Causality, Causes, and Causal... Health Article

CAUSALITY, CAUSES, AND CAUSAL INFERENCE

Causality describes ideas about the nature of the relations of cause and effect. A cause is something that produces or occasions an effect. Causal inference is the thought process that tests whether a relationship of cause to effect exists.

CAUSALITY

Ideas about cause vary as culture and philosophical concepts generate their own momentum and logical requirements. In epidemiology, ideas of causality changed as societies, understanding of disease, and technical resources changed. In nineteenth-century England, William Farr, John Snow, John Simon, and others founded an ecologic epidemiology, imbued with the Sanitary Movement's concern about the wretched context of urbanization and industrialization and its attendant miasma theory.

Late in the century the advances of Louis Pasteur, Robert Koch, and others studying bacteria displaced the theory that miasma caused disease. In Germany, this specific-cause theory was challenged early in the twentieth century. Germ theory sought proximate, singular microbial causes of disease. For seventy-five years, however, it dominated an anglophone laboratory-based epidemiology and focused on infectious disease control.

By the mid–twentieth century, epidemic infectious disease was receding in the face of effective action and social change. Epidemic chronic diseases—cancer and respiratory or cardiac disorders—overrode other epidemiological concerns. A. Bradford Hill, Richard Doll, Jeremy Morris, and others led a search for causal factors in the new epidemics. The need became apparent for theory to accommodate multiple coexisting causes, now understood as risk factors.
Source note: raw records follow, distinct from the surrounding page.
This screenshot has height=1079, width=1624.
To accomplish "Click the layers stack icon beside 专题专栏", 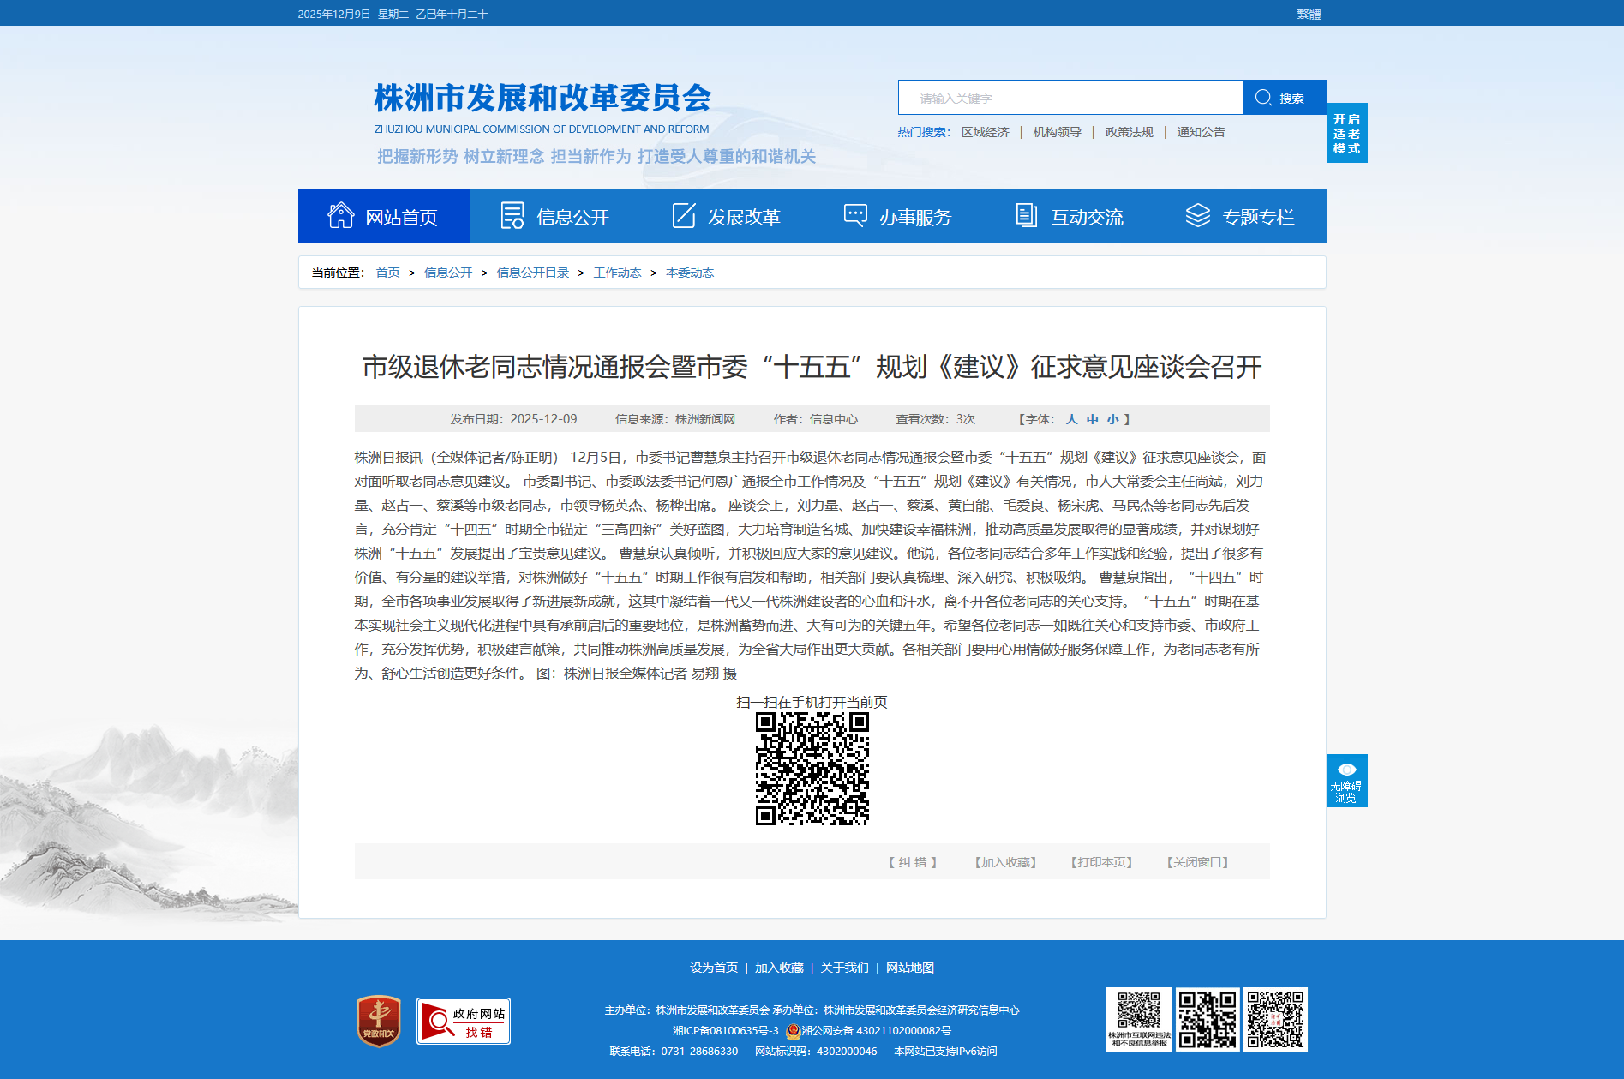I will tap(1197, 216).
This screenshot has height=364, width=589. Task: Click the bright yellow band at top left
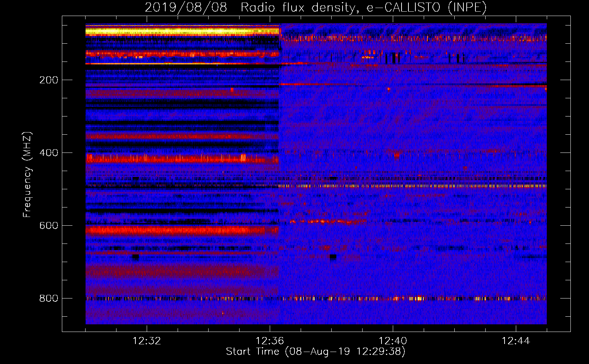point(182,32)
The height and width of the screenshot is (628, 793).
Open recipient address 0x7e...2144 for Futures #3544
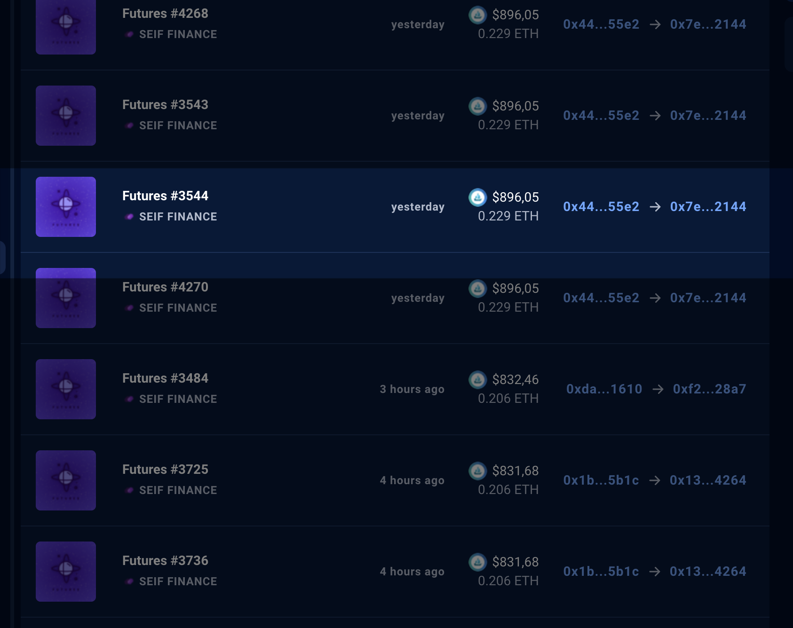708,207
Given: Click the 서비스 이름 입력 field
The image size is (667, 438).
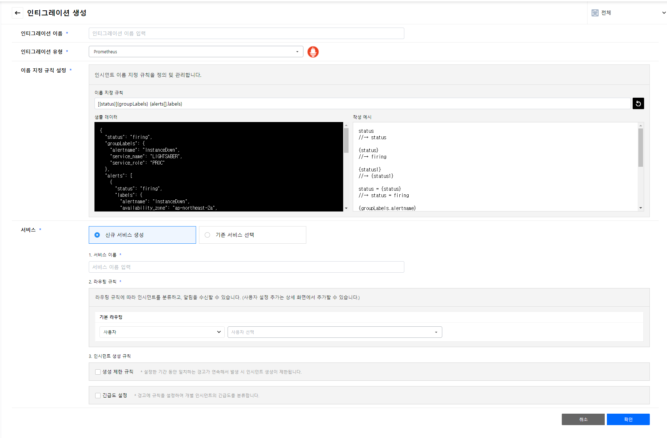Looking at the screenshot, I should [246, 267].
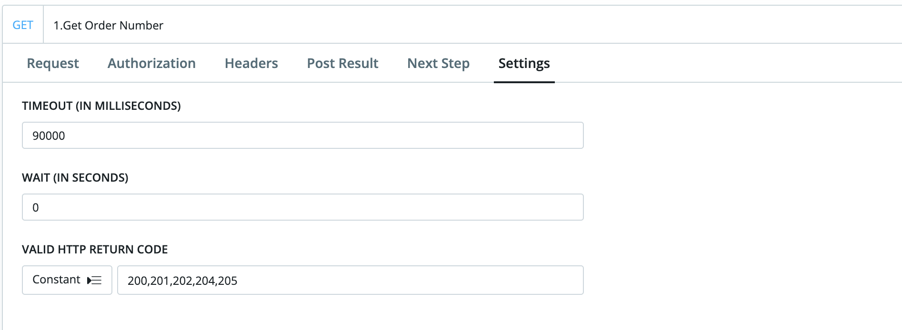
Task: Switch to the Authorization tab
Action: 151,63
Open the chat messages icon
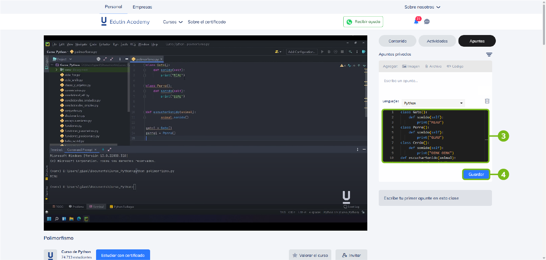Viewport: 546px width, 260px height. [x=427, y=22]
Such shifts are inevitable for and epidemiology obliged, in a dynamic world, always to evolve new means and theory for coping. Unamended multiple cause theory too is unlikely to be enough to meet rising challenges. Despite its core in population level studies, epidemiology in the past half century concentrated on individual-level disease risk, but studies on several levels, including change over time, are increasingly frequent, however.

CAUSES

For contemporary epidemiologists, what elements constitute the idea of cause? This public health science is chiefly observational. Neither humans nor societies are readily manipulable as rigorous experiment requires, excepting circumstances such as permit and clinical trials, which can randomize groups to neutralize differences other than the experimental intervention.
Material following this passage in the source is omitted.